**Objective**
Transcribe the forum post's passage from "I've been trying" to "at the store?" word for word.

**Provided text**
━━━━━━━━━━━━━━━━━━━━
I've been asked to play in a Hunter: the Reckoning game at my local game store. The store doesn't actually carry any WoD products, but they say they will get some "soon" since this Hunter game is starting.

I've been trying to decide if I will enjoy this game or not, and have asked on a couple of message boards to see what folks think of WoD in general, and Hunter in specific. So far, crickets. This is making me wonder if anyone plays World of Darkness anymore. Used to be that game line was all over game stores, but in the last few years I've seen pretty much nothing. Well, one copy of the new Vampire was around for a while.

Anyone have recent experience with WoD games? Anything I should know about them if I decide to play at the store?
Marv / Finarvyn
Kingmaker of Amber
I'm pretty much responsible for the S&W WB rules.
Amber Diceless Player since 1993
OD&D Player since 1975

Chris24601

New (as in V5-era) or Old (as in V20 and all the Revised editions)?

New era Hunter is basically a trash version of Hunter the Vigil with an explicit "all the organized hunters are evil and you aren't allowed to be a member" rule because all PCs must be sad sack losers in the V5-era. I would actively avoid that game and anyone interested in it like they were bearing the plague.

Revised-era Hunter was a kinda gonzo "you've been empowered by the divine powers to punch monsters" type deal and is much more fun.

For more down to earth type Hunters I'd say either try to convince them to run Hunter the Vigil (everything the V5-era HtR tries to sell itself as... only it actually delivers) or, failing that, V20 Hunters Hunted.
━━━━━━━━━━━━━━━━━━━━
**Provided data**
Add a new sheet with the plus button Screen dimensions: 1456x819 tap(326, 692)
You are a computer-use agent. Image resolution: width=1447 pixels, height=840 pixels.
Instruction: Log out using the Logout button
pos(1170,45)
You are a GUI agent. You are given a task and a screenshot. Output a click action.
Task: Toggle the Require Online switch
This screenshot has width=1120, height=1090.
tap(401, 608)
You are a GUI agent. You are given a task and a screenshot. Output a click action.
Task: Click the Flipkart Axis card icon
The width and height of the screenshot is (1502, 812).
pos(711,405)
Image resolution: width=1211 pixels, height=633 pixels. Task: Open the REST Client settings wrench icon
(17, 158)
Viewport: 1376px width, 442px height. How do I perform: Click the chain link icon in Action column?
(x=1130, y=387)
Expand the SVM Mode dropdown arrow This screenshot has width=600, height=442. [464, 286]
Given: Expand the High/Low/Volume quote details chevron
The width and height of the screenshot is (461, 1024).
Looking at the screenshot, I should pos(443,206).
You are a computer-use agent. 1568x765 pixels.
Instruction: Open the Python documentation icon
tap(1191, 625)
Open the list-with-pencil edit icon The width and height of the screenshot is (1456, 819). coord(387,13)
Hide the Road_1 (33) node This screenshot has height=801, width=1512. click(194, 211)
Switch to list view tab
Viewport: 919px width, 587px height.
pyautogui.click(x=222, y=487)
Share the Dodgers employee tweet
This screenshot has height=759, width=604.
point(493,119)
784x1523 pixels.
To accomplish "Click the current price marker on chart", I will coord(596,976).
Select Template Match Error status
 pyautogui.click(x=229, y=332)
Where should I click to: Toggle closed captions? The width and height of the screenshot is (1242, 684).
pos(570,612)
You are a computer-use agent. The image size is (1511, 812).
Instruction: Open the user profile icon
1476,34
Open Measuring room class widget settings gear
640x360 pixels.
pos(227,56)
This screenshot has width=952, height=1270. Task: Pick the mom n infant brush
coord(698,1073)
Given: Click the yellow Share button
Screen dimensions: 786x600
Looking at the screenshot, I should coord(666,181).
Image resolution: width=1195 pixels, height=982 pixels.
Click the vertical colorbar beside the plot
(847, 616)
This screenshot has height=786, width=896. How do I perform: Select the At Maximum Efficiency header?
━━━━━━━━━━━━━━━━━━━━
**Final answer**
I've been trying to decide if I will enjoy this game or not, and have asked on a couple of message boards to see what folks think of WoD in general, and Hunter in specific. So far, crickets. This is making me wonder if anyone plays World of Darkness anymore. Used to be that game line was all over game stores, but in the last few years I've seen pretty much nothing. Well, one copy of the new Vampire was around for a while.

Anyone have recent experience with WoD games? Anything I should know about them if I decide to play at the store?